The Cook County Illinois state’s attorney’s office is making a major change in the way they approach minor marijuana cases. In an announcement Monday, April 20, 2015, office spokeswoman Sally Daly stated “if someone is caught with a misdemeanor amount of marijuana, the state’s attorney’s office will no longer prosecute that case.”
The change is part of an effort to refocus efforts away from criminal prosecutions and more on treatment for nonviolent repeat drug offenders, who may now be referred to social service agencies for treatment rather than being thrown into the criminal justice system.

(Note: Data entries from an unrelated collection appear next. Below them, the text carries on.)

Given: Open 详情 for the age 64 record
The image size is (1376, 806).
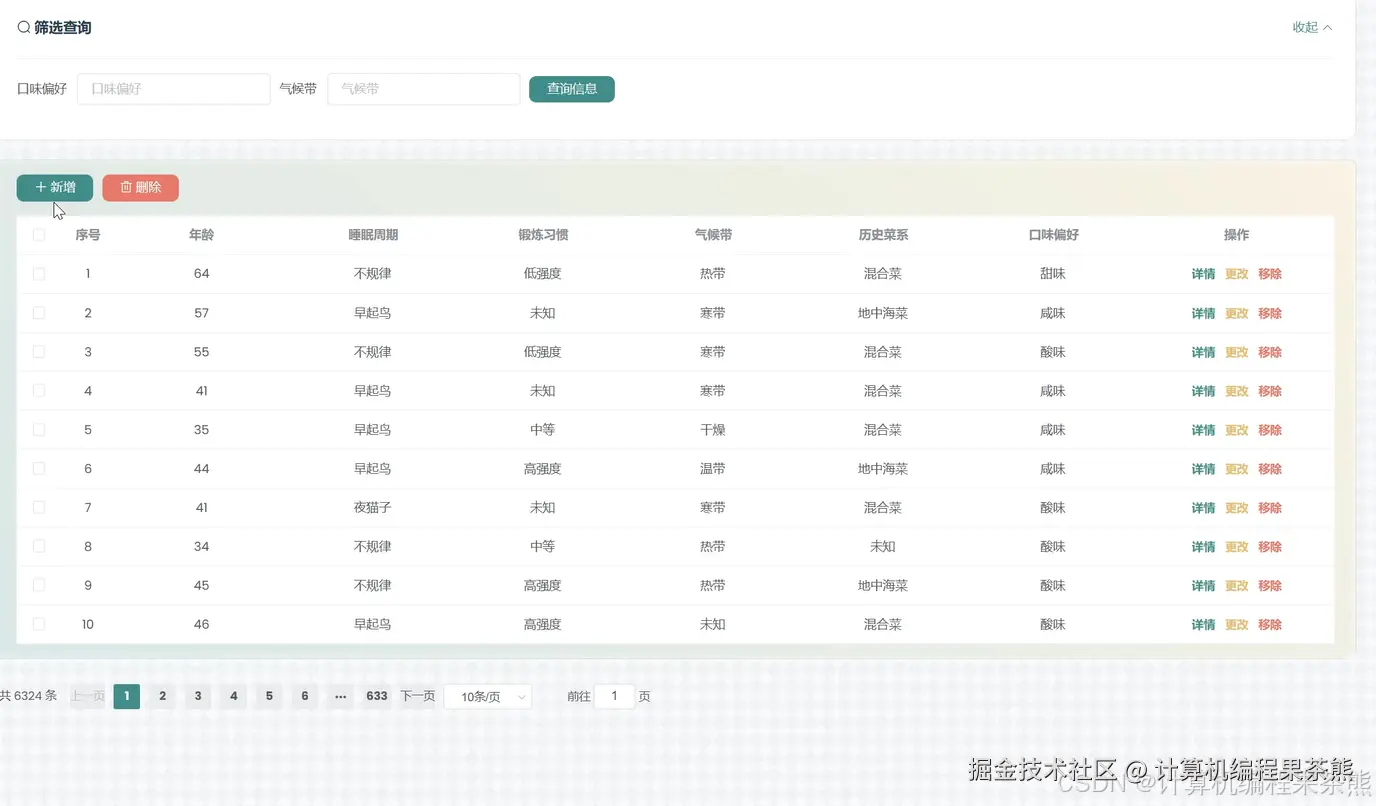Looking at the screenshot, I should (1202, 273).
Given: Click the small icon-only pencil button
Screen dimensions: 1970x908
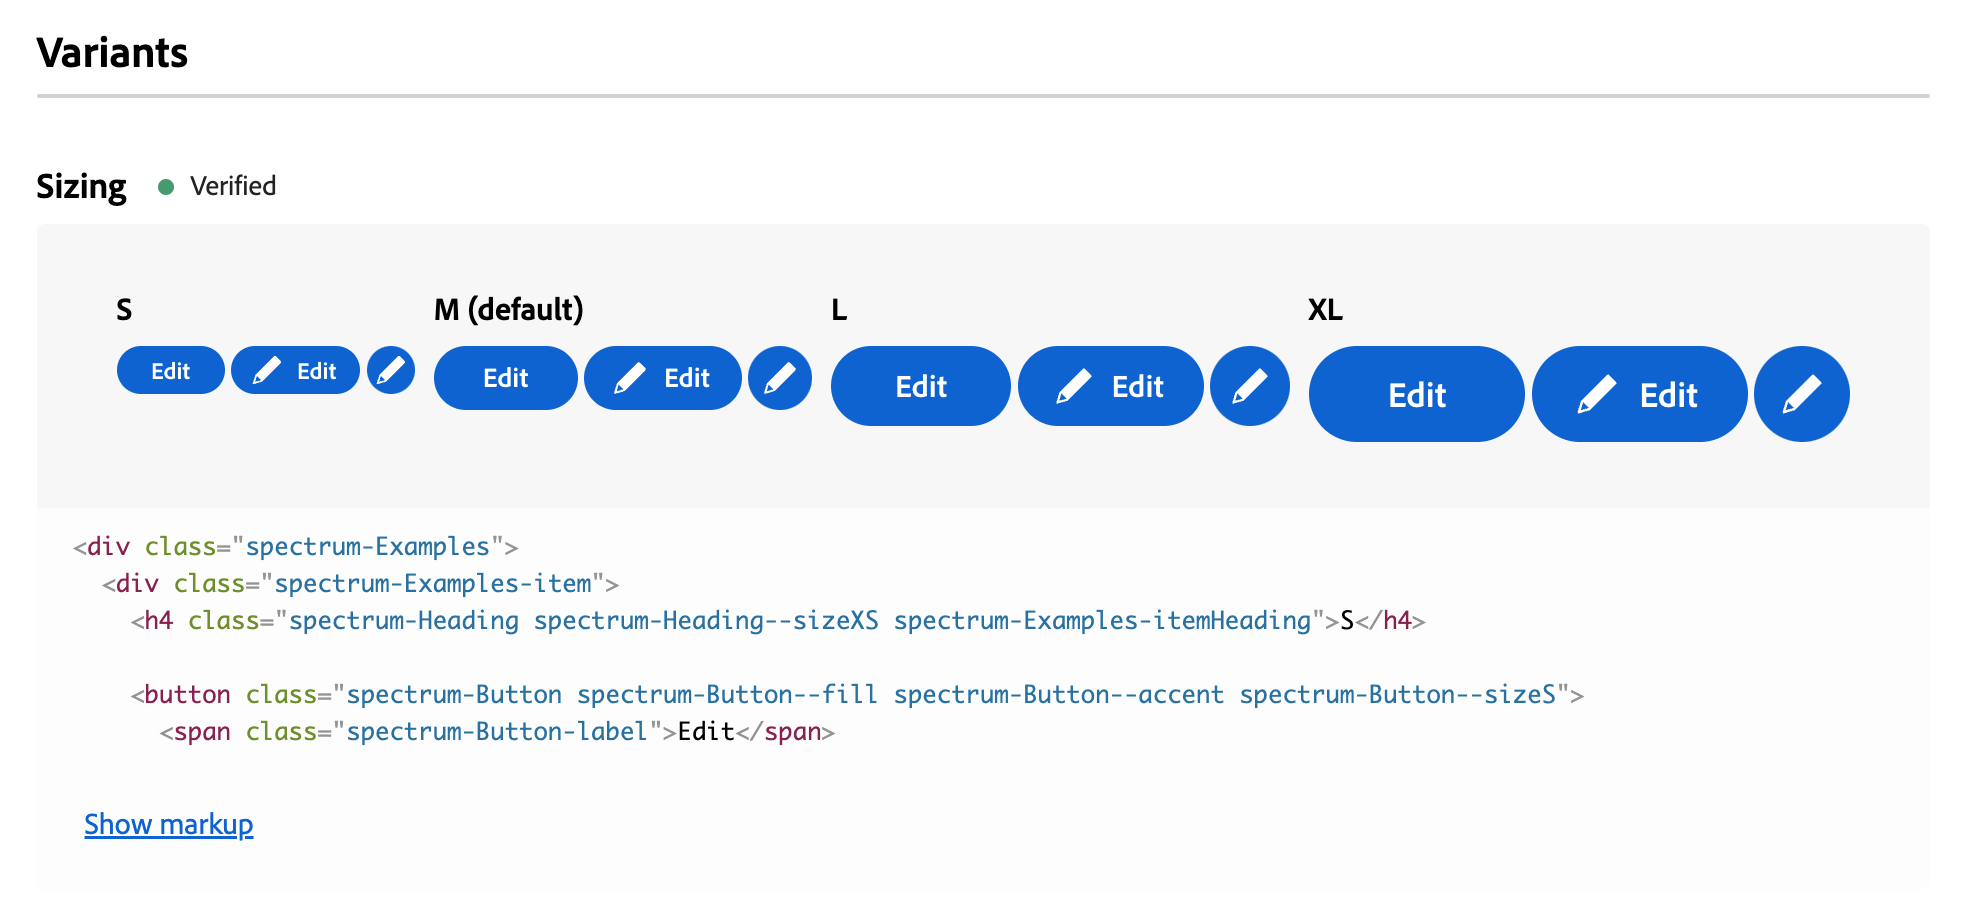Looking at the screenshot, I should (x=391, y=370).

The Chicago police spokesman Martin Maloney is quoted as saying about the change:
“The state’s attorney’s action is a welcome step . . . to reduce sentences for some offenses while focusing on the most dangerous gun crimes,”
Chicago has seen shootings rise by 40 percent during the first quarter of 2015 with 18 more murders, compared to same period last year.
Cook County Sheriff Tom Dart’s office also liked the state’s attorney’s announcement agreeing that a new way was needed in dealing with nonviolent drug offenses.
In just 2014 Cook County had more than 15,000 misdemeanor cases for small amounts of marijuana. The new approach is expected to greatly reduce criminal prosecutions, and since marijuana prosecutions are disproportionately against minorities, it is expected to bring some racial justice to marijuana.
One thing unusual is the fact that the change will only affect cases going forward. Pending cases would not receive same treatment which seems not only unfair, but defies common sense if the purpose of the change was to truly help such people rather than treating them as criminals. It will be interesting to see the outcome of any pending cases for marijuana possession.
This is a significant step in how states deal with small amounts marijuana possession. Cook County, with Chicago as the county seat, has over 5 million residents. Any moves by the state’s attorney’s office are bound to be notice by other prosecutors around the country. Let’s hope this is the start of a trend for actual prosecutors to start questioning the criminality of marijuana possession.